Personalized Tag Recommendation via Denoising Auto-Encoder

Personalized tag recommender systems automatically recommend users a set of tags used to annotate items according to users’ past tagging information. Learning the representations of involved entities (i.e. users, items and tags) and capturing the complex relationships among them are crucial for personalized tag recommender systems. However, few studies have been conducted to simultaneously achieve these two sub-goals. In this research, we propose a novel personalized tag recommendation model based on the denoising auto-encoder, namely DAE-PTR, which learns the representations of entities and encodes the complex relationships by exploiting the denoising auto-encoder framework.
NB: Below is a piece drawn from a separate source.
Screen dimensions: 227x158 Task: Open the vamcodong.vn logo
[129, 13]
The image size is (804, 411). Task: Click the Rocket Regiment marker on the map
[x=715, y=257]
Specifically, for each user, we firstly generate the corrupted version of the respective tagging information by adding the multiplicative mask-out/drop-out noise into the original input. Then, we learn the latent representations from the corrupted input via the auto-encoder framework by using the cross-entropy loss. More importantly, we integrate the latent user and item embeddings into the processing of encoding, which makes the learnt hidden representations of the auto-encoder network encode multiple types of relationships among entities, i.e. the relationships between users and tags, between items and tags, and among tags. Finally, we employ the decoder component to reconstruct the original input based on the learnt latent representations. Experimental results on the real-world datasets show that our proposed DAE-PTR model is superior to the traditional personalized tag recommendation models.